Todos vivemos sete vidas

Quase todos temos sete vidas para experimentar, como os gatos. Vamos lá ver. Com 1 ano tive pena de deixar de mamar. Com 3 anos adorei ir para a escola e o meu quarto tinha muitos brinquedos. Aos 5 anos planeava ser astronauta e achava as raparigas parvas. Esta foi a minha primeira vida. Foi curta mas diverti-me imenso.

Aos 9 anos planeava guiar autocarros da Carris e namorar uma data de raparigas. Aos 12 anos planeava ganhar um prémio Nobel e namorar uma data de raparigas. Aos 15 anos planeava ser guarda-redes no Sporting e namorar uma data de raparigas. Aos 16 anos planeava mudar o mundo e namorar uma data de raparigas. Aos 18 anos deixei de fazer planos. Esta foi a minha segunda vida. Foi curta e, ainda por cima, não namorei uma data de raparigas.

Aos 20 anos planeava ser uma vedeta da rádio, ajudar o meu partido, encontrar a mulher da minha vida e ter um filho. Aos 25 anos era locutor, trabalhava no meu partido e casei-me. Aos 26 anos tinha uma filha. Aos 30 anos apeteceu-me mudar de vida. Esta foi a minha terceira vida. A felicidade.

Quis ir para os jornais, quis mudar de casa, quis, apenas, mudar. Eu, a minha mulher e a minha filha mudámos. Passei a chefiar a redacção de um jornal diário e isso fazia-me cócegas ao sono, acordava a sorrir. Aos 39 anos puseram-me a dirigir o 24horas e entrei em delírio. Esta é a minha vida actual, a quarta. Ainda é curta, mas deu-me tudo o que quis ter e está a ser óptima.

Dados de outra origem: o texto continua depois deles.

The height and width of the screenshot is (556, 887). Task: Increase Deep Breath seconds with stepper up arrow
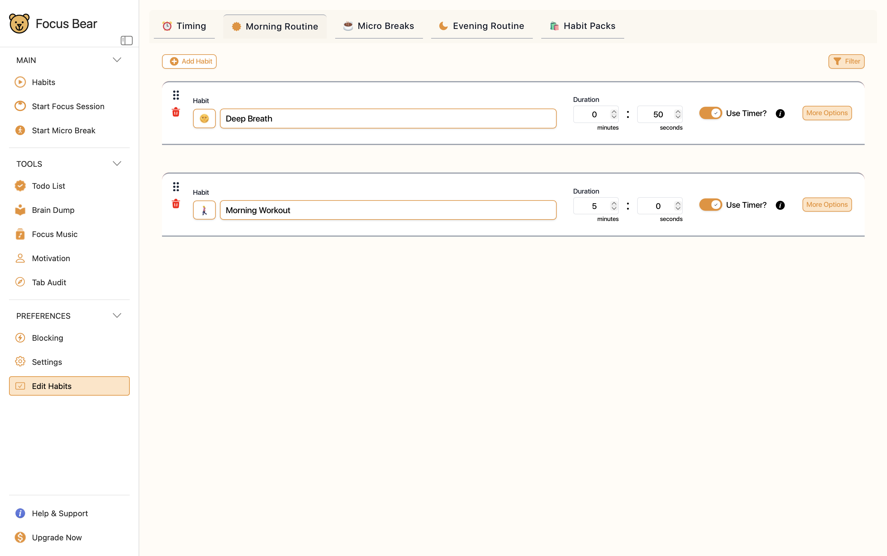pyautogui.click(x=678, y=111)
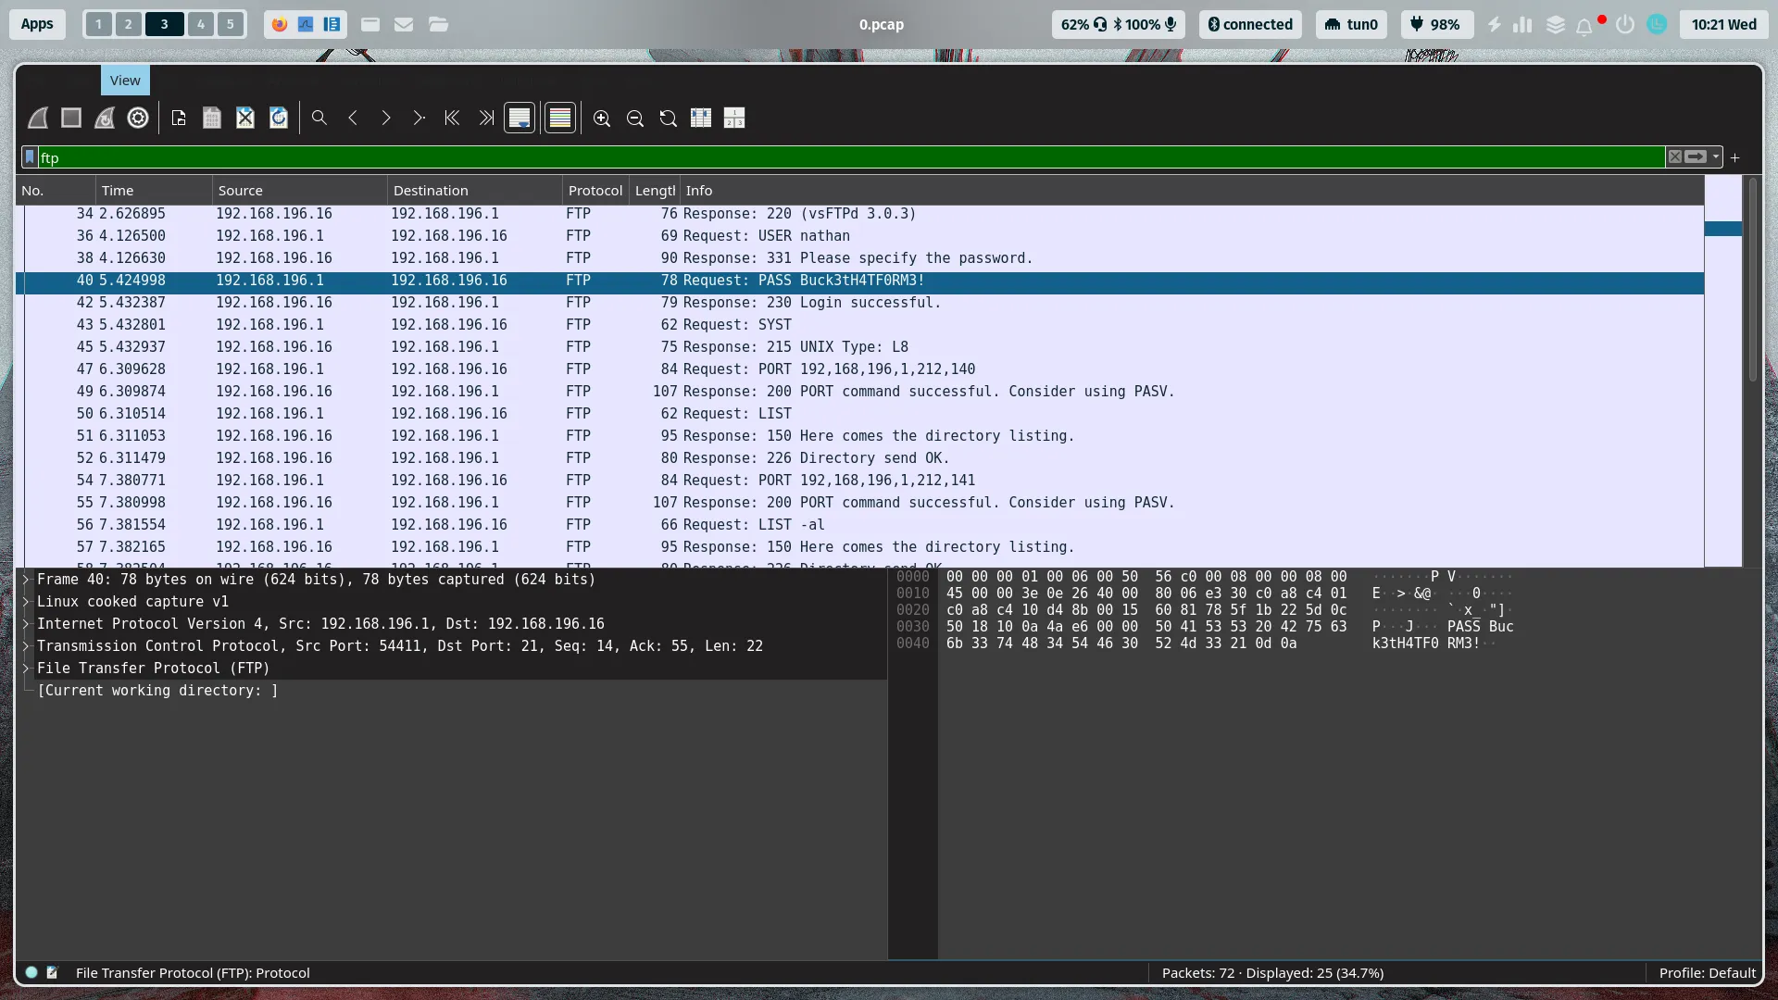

Tenho um bocadito de medo das três vidas que ainda poderão vir: a maturidade, a reforma, a velhice. Não tenho brinquedos, não tenho planos, não terei mais filhos, acabarei a profissão... Mas, como um gato, se me deixarem, não resistirei à curiosidade de as experimentar. Afinal, estas sete vidas são três dias. Há que aproveitar.